According to behavioral theory, the management does not merely react passively to external pressures when making decisions. Conversely, they actively and creatively formulate management decisions based on their own behavioral characteristics [28]. Digital transformation leverages technological effects to enhance the management’s technical learning capabilities and adaptability, thereby boosting their innovation-driven capacity and organizational coordination ability and promoting new quality productivity. Digital transformation enhances managers’ ability to rapidly learn and adapt to new technologies, enabling innovation-minded leadership to better coordinate resources, drive technological innovation, and expand market reach, thereby boosting new quality productivity [20]. Additionally, digital transformation enables managers to integrate their technical expertise with managerial functions, establishing innovation-supportive management models [29]. This breaks down technical barriers between departments, enhances organizational synergy and agility in responding to change, and thereby cultivates new quality productivity.
Drawing on dynamic capability theory, managerial ability functions as a reconfiguration mechanism that enables firms to transform digital resources into sustained productivity gains. According to behavioral theory, managerial ability serves as an active creation capability that enables firms to convert innovation-driven capabilities and organizational synergy capabilities into enhancements of new quality productivity. Therefore, we propose:
Hypotheses 2 (H2). 
The managerial ability of enterprise leadership mediates the short-term and long-term effects of corporate digital transformation on new quality productivity.

2.4. The Moderating Effect of Industry Technological Turbulence

In industrial environments with high technological turbulence, digital transformation has a better positive effect on new quality productivity.

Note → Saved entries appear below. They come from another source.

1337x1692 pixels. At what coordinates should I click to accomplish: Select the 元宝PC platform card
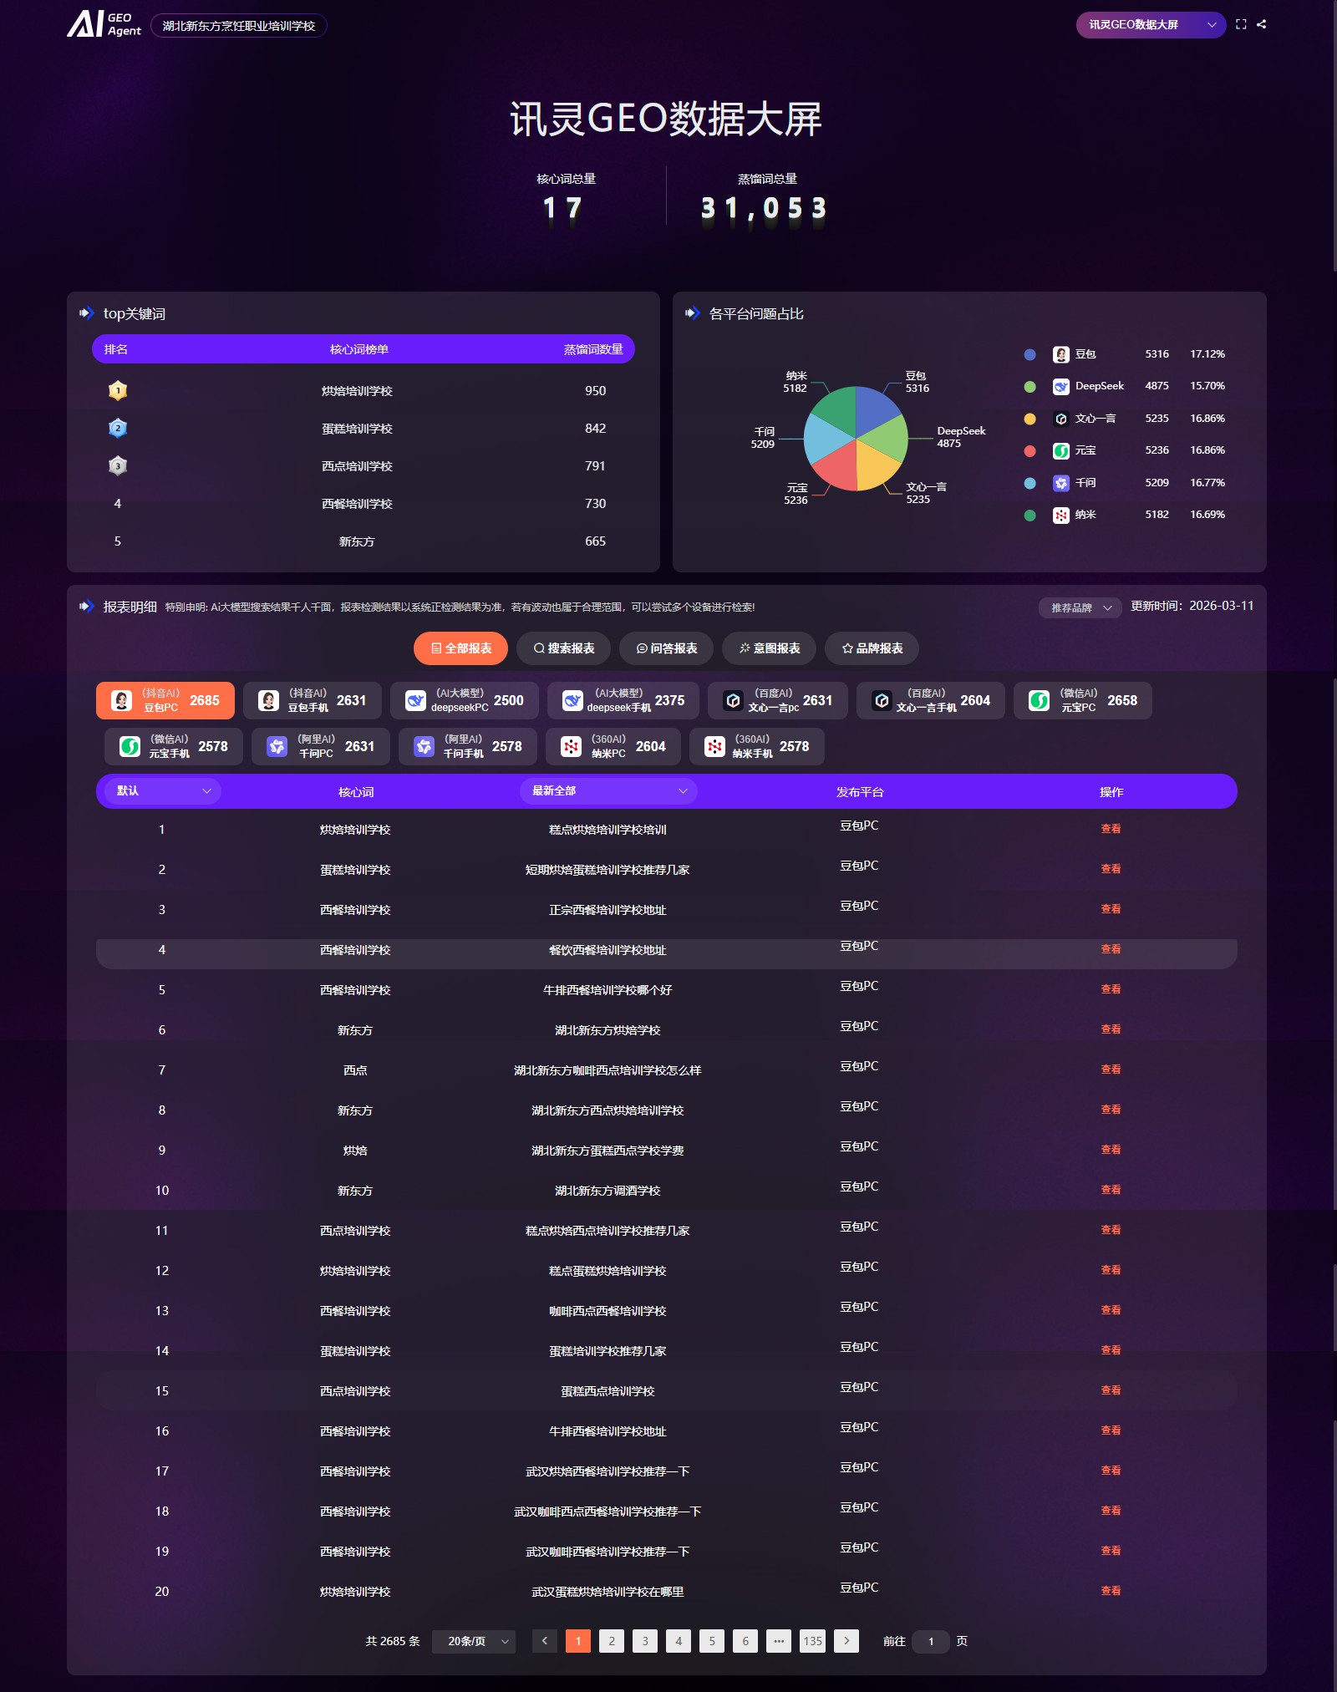tap(1083, 700)
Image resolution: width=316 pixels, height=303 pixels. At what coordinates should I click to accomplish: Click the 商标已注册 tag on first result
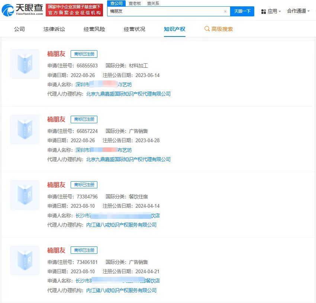click(84, 54)
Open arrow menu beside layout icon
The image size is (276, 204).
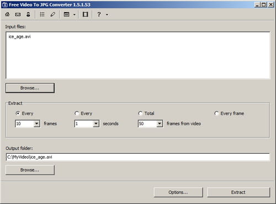[x=75, y=14]
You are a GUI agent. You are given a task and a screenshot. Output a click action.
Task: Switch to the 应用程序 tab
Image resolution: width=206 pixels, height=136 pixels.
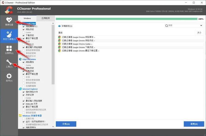pos(45,18)
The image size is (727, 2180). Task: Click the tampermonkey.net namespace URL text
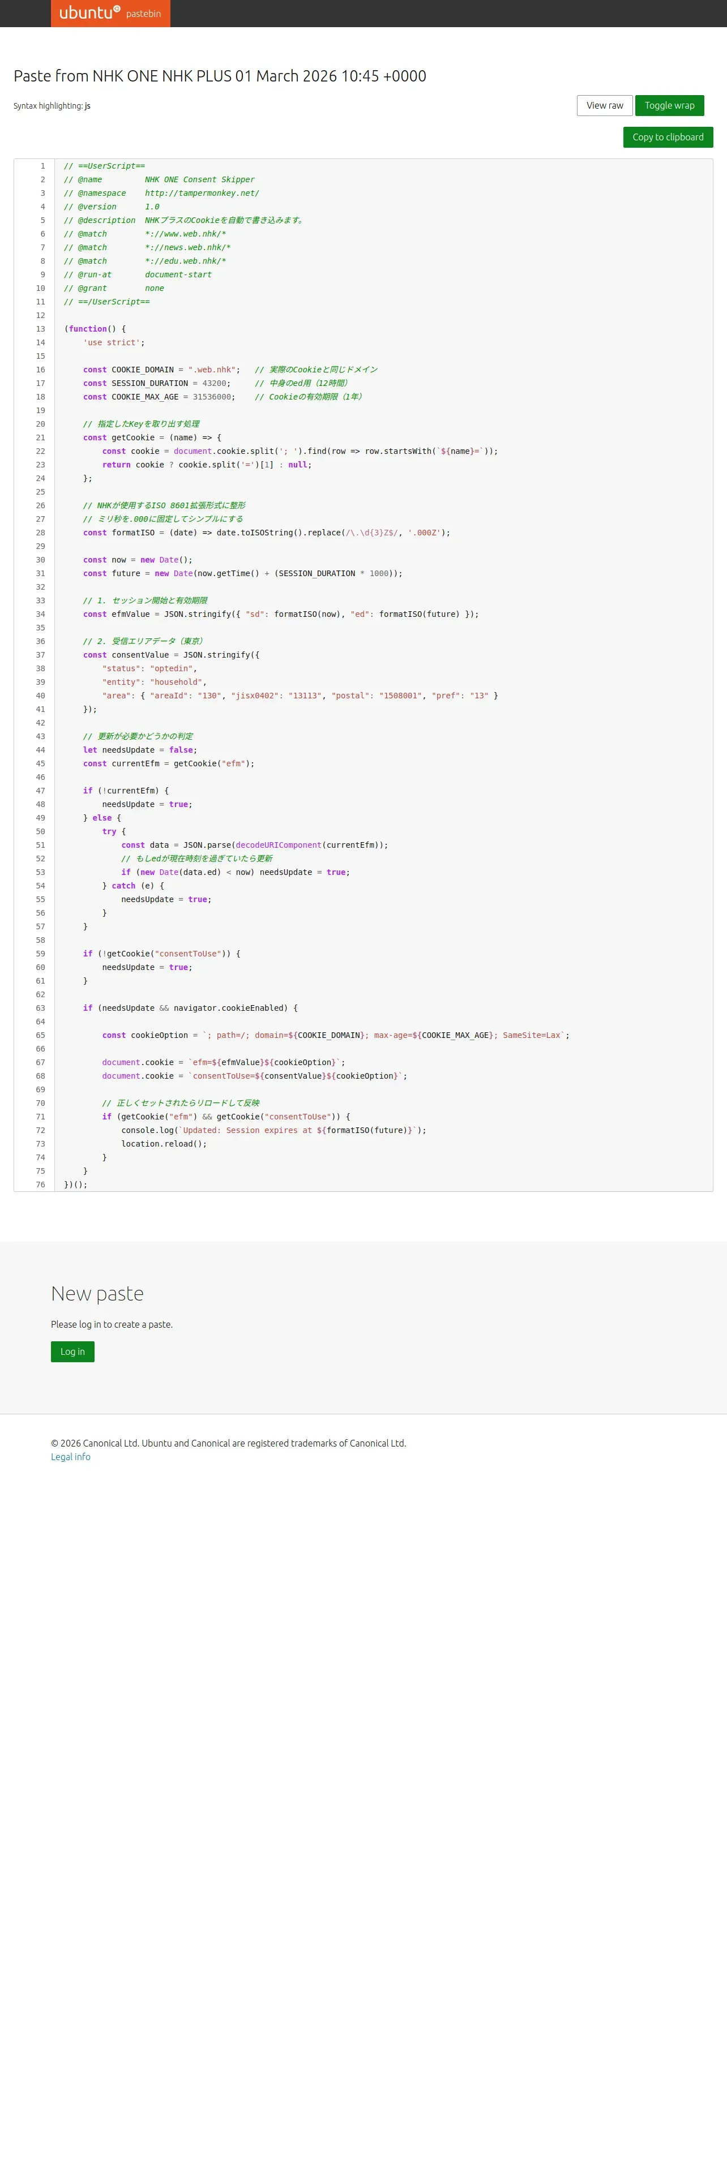(x=201, y=193)
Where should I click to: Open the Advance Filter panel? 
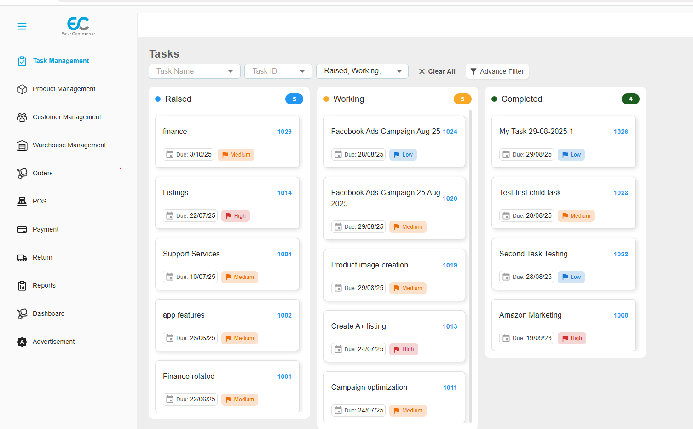[x=497, y=71]
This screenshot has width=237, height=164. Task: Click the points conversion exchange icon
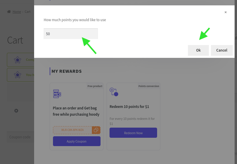(x=114, y=92)
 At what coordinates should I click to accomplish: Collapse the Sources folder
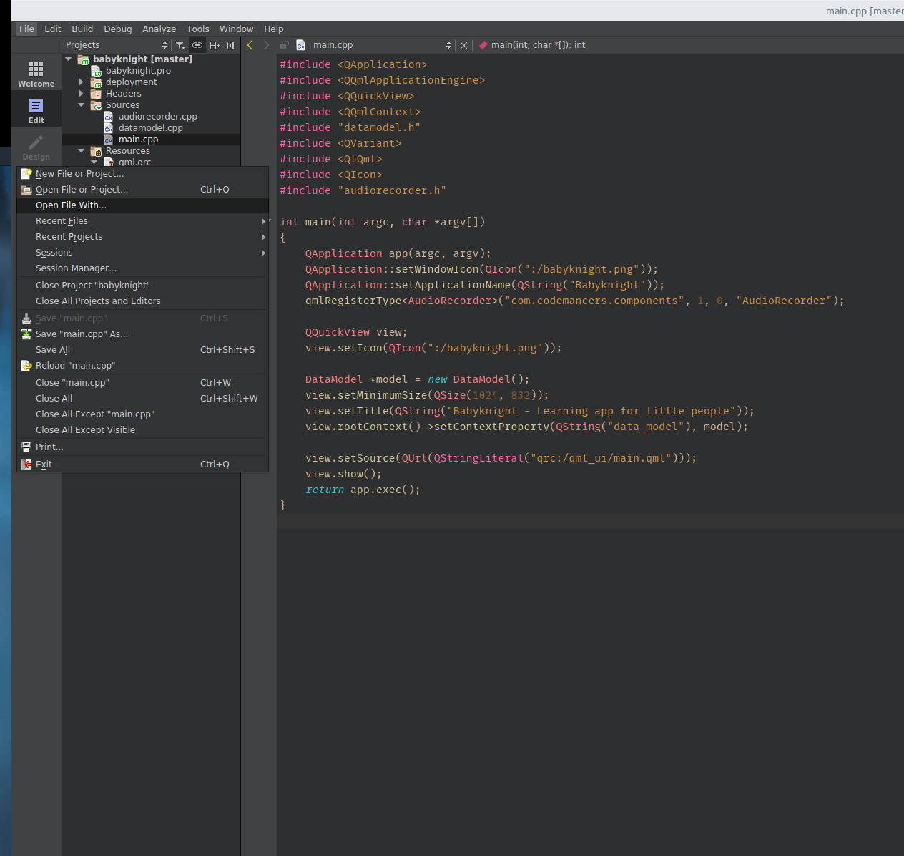pos(81,105)
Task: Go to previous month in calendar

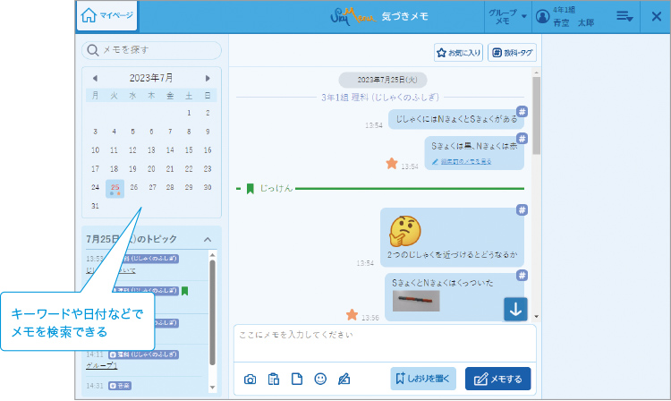Action: pyautogui.click(x=95, y=78)
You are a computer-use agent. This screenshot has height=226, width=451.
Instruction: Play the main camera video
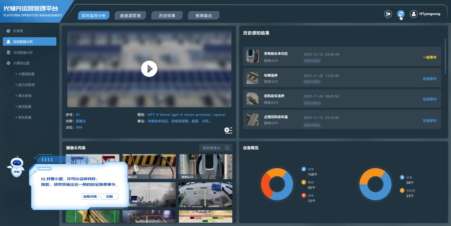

Technological turbulence refers to the rapid changes, uncertainty, and unpredictability of an industry’s technological environment. Drawing on dynamic capability theory, the higher the level of industry technological turbulence, the greater the external environmental uncertainty faced by firms. Managers require stronger dynamic capabilities to respond to technological transformations and market shifts. A turbulent industry technological environment prompts managers to enhance their sensitivity to digital technologies and improve their dynamic capabilities in decision-making efficiency to navigate market uncertainties. Simultaneously, a turbulent industry technological environment enhances managers’ dynamic capabilities in risk identification, increases their willingness to undertake risks associated with digital transformation, and thereby captures greater market opportunities [30].
According to behavioral theory, in industries with high technological turbulence, the management faces psychological pressures stemming from the obsolescence of technologies and the depreciation of resources, which leads to a pressing need for breakthroughs in digital technologies and the efficient utilization of resources [31]. In such contexts, a turbulent industrial technological environment intensifies managerial motivation to advance digital transformation. Through digital transformation, firms continuously enhance their innovative capabilities to maintain a competitive edge in digital technologies, and the sustained elevation of innovation thresholds contributes to improvements in new quality productivity [23]. Additionally, a turbulent industry technological environment accelerates managerial efforts to reform organizational structures [32], enhances cross-departmental collaboration within the organization, and expedites the recruitment of digitally skilled personnel. These factors collectively reinforce the positive impact of digital transformation on new quality productivity. Therefore, we propose:
Hypotheses 3a (H3a). 
Industry technological turbulence positively moderates the relationship between digital transformation and new quality productivity.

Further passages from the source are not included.